Surrounded By California’s Deadliest Wildfire, People Jumped Into A Lake And Creek To Survive

“They were trying to escape the fire coming through and, because they knew it came from the roadside, they couldn’t get out.”

Plowing through entire communities and leaving dozens of people dead in its path, the massive blaze known as the Camp fire spread too quickly for many to escape its devastating wrath.

At least 56 people have been killed by the unprecedented fire, now the deadliest in California history, as the fast-moving flames tore a path of destruction, leveling most of the town of Paradise.

For some, the only escape from the flames was in the frigid waters of a lake. In a last-ditch bid for survival, at least a dozen people jumped into a reservoir in Concow, a rural community outside of Paradise.

Peggy Moak, whose home sits near the reservoir, told BuzzFeed News four people who jumped into the lake to escape the fire were rescued by her brother-in-law and a friend after they spent hours in the chilly water.

“They were trying to escape the fire coming through and, because they knew it came from the roadside, they couldn’t get out,” she said. “They thought the lake was the best option for surviving.”

Moak and her family were in their home as the wildfire swept into the area, fighting spot fires and trying to keep their property from burning, when Scott, a neighbor from across the lake, told them he, his mother, brother, and an elderly neighbor had jumped into the reservoir to escape the fire.

After waiting out the fire from the safety of the frigid waters for some time, the group found rowboats and made their way to a tiny island in the middle of the reservoir, Scott told Moak. But with hypothermia setting in and the flames still surrounding the lake, the group needed to find a way out.

Scott left the island to go get help.

“They were soaking wet and shaking,” Moak said.

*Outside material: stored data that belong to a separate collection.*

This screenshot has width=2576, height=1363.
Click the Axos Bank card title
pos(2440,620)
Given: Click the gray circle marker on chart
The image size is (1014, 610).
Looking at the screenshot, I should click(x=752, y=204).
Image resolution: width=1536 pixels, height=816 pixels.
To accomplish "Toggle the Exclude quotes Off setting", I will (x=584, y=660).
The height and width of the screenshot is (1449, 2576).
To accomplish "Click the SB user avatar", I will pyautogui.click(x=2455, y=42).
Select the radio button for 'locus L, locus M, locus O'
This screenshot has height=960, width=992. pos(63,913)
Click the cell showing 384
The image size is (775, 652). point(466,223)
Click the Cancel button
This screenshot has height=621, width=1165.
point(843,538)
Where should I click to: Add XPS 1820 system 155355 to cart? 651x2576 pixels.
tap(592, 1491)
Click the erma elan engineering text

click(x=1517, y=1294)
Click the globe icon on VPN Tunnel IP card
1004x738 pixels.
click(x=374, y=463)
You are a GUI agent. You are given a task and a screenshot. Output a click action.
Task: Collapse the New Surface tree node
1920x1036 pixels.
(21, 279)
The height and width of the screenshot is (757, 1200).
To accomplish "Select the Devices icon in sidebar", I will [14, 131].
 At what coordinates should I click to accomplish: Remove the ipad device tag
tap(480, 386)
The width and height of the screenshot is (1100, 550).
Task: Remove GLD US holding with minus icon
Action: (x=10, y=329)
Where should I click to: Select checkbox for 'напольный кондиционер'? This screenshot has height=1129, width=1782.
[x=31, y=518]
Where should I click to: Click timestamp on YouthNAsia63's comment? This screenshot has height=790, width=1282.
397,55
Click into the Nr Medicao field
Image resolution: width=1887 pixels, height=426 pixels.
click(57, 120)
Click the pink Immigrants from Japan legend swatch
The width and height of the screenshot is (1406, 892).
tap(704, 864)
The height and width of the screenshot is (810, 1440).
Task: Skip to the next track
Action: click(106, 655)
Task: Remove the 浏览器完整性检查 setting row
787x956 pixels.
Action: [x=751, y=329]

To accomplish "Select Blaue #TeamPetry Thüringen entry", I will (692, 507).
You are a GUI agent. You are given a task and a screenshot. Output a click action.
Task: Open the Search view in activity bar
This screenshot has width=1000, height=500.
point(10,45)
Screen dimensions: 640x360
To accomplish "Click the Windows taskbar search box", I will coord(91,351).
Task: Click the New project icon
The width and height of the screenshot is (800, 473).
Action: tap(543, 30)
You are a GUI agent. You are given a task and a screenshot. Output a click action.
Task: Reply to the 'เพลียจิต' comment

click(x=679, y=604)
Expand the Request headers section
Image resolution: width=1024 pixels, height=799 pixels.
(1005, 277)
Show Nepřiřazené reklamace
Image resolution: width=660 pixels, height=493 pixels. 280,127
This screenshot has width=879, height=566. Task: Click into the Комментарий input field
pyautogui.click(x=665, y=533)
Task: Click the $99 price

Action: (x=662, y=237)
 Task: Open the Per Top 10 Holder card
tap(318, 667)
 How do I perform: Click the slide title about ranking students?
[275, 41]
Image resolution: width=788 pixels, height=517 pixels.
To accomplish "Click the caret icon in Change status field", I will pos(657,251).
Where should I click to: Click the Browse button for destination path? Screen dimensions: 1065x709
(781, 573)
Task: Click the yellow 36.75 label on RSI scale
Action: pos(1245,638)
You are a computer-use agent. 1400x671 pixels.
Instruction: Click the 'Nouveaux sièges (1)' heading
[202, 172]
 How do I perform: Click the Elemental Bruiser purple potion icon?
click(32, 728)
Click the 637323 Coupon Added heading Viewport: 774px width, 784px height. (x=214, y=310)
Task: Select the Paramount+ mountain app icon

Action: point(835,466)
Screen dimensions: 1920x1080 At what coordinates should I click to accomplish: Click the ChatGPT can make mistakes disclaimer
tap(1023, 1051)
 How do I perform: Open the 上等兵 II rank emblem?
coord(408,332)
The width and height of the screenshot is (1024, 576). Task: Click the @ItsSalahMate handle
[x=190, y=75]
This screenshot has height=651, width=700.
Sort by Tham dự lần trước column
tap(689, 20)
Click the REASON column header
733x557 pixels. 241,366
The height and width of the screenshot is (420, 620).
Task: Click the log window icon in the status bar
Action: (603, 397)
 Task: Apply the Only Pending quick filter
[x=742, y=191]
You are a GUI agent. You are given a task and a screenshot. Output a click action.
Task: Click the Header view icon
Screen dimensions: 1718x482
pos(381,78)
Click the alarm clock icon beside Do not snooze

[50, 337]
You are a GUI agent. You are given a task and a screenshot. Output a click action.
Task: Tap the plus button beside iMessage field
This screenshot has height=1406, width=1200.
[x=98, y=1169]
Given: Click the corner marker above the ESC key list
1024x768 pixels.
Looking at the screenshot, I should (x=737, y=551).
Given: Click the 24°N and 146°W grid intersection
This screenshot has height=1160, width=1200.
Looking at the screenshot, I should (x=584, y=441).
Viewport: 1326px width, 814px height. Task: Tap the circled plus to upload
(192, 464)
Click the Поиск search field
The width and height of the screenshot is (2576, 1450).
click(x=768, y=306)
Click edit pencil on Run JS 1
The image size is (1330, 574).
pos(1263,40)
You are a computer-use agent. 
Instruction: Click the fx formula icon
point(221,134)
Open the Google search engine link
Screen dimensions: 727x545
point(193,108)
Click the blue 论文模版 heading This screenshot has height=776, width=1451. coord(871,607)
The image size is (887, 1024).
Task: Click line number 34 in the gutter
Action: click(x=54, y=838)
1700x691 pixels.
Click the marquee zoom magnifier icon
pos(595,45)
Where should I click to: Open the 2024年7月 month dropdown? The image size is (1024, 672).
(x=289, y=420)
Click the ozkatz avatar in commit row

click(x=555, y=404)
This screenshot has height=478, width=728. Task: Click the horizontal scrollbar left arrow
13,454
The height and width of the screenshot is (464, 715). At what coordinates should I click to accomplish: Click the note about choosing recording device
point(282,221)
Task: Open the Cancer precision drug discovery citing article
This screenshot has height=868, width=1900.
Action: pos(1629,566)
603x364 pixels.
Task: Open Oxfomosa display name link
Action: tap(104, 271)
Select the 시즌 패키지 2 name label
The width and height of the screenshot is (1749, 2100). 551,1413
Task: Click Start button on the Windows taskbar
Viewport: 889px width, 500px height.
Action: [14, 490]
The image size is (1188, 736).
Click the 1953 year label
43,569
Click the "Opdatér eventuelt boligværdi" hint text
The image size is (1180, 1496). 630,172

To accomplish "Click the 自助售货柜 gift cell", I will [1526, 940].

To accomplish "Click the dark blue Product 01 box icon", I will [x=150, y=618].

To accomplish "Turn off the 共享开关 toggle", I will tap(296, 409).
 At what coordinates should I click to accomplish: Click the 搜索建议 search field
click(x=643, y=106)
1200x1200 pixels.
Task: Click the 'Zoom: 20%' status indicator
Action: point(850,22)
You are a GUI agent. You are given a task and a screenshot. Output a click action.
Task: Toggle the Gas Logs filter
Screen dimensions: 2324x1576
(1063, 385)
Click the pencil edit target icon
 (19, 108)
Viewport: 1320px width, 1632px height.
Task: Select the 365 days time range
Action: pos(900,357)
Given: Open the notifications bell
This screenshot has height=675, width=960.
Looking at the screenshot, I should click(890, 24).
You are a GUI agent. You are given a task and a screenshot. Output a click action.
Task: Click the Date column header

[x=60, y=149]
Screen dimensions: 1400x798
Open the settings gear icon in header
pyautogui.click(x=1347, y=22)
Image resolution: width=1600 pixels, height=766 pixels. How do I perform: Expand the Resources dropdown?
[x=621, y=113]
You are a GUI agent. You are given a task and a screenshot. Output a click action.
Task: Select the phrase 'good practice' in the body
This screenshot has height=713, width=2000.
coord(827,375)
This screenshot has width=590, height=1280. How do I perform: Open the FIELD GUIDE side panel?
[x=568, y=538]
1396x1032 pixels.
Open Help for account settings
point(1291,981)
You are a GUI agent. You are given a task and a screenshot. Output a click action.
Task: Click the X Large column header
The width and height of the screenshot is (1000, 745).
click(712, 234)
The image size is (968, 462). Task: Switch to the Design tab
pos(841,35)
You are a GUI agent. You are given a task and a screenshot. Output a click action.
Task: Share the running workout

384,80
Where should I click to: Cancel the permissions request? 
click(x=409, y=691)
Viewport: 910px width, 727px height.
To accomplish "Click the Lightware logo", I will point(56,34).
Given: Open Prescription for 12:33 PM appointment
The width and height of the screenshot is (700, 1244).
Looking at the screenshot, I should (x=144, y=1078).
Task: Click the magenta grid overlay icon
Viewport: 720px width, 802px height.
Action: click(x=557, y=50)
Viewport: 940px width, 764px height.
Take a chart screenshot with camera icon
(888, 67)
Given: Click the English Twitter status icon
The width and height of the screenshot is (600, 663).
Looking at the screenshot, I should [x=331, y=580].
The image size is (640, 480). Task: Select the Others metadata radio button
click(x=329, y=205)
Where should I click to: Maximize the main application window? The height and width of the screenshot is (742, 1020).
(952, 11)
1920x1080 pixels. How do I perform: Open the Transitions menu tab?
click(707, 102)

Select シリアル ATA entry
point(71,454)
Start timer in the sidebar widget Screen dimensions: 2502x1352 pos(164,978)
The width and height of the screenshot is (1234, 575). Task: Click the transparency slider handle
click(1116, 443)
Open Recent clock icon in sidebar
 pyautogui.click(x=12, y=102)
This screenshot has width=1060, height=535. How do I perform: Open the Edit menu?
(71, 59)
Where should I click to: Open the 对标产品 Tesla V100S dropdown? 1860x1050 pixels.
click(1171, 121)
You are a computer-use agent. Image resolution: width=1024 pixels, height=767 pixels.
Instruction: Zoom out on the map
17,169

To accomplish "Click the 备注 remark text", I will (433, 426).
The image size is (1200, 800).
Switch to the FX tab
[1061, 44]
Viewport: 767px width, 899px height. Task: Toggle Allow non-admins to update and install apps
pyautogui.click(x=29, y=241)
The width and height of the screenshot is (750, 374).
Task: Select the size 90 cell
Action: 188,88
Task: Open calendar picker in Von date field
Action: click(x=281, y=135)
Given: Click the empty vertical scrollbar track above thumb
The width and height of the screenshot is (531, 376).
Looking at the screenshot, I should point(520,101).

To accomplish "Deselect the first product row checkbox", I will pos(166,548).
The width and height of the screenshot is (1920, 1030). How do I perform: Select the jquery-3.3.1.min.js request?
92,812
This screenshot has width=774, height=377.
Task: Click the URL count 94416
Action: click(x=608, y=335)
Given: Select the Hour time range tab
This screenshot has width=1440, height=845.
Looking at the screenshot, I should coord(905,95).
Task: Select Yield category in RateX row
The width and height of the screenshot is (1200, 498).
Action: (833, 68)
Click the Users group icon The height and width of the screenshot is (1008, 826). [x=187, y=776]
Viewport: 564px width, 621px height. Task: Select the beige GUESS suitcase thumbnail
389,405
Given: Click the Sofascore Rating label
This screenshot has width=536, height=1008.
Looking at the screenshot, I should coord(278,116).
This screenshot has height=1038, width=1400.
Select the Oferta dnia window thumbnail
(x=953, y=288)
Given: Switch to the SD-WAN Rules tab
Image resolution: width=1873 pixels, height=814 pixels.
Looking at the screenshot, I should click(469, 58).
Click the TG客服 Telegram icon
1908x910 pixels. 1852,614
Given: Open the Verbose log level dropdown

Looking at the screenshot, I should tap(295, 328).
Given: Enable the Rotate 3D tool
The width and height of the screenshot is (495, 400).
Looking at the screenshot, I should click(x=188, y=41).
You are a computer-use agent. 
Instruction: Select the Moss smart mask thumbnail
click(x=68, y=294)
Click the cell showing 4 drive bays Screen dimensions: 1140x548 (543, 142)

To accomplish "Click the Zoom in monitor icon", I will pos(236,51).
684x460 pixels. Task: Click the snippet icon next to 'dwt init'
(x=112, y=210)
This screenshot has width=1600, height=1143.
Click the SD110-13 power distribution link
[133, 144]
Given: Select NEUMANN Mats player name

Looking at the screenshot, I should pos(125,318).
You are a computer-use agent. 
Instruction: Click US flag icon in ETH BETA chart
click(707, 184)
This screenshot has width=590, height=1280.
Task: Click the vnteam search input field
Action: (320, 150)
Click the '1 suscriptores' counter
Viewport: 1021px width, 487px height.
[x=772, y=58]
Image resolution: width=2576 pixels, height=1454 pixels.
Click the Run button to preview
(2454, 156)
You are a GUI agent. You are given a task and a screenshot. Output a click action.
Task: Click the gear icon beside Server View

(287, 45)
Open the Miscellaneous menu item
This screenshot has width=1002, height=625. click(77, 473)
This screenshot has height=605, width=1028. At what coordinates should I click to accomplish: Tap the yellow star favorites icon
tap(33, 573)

The flames moved so quickly through the hills of the rural community that there was not enough time to evacuate, she said, and many did what they could to save their homes and survive.

“It happened so fast,” Moak said. “There was no time for anyone in authority to send us an evacuation order.”

Scott and the three others with him appeared to be suffering from hypothermia, Moak said, so her family took them in, gave them warm baths, new clothes, and blankets. The elderly man, she said, initially appeared incoherent, but his condition had improved by the following morning.

Moak said her home and her mother’s were spared by the fire, but her son’s and most of her neighbors’ homes were destroyed.

Another survivor of the deadly fire, Greg Woodcox, told BuzzFeed News the flames caught up with him and his car as he was trying to flee the blaze. He survived by jumping into a small creek.

After smelling smoke at a park Thursday morning, Woodcox jumped into his Jeep to warn friends and neighbors about the fast-moving wildfire, pleading with them to get out.

As he tried to pry open a metal gate blocking a road to cars filled with people trying to escape, flames began to engulf the caravan, his nephew, Matthew Strausbaugh, told BuzzFeed News.

Woodcox bailed.

He jumped over the fence and ran, following a fox that had leaped into a small creek bed. The fire burned over him, Strausbaugh said, leaving his clothes and hair scorched.

“He said it was so loud, it sounded like a freight train,” his nephew said. “That’s what really stuck with him.”

Forty-five minutes later, after the fire had swept through, Woodcox returned to his car to find the caravan of cars destroyed. Four cars were reduced to their metal frames and ash.

Woodcox recorded the horrifying scene and asked his nephew to post it online, hoping that, although graphic, it might serve as a warning to others to heed evacuation orders immediately.

“He doesn’t feel lucky,” Strausbaugh said. “He feels like he should have died.”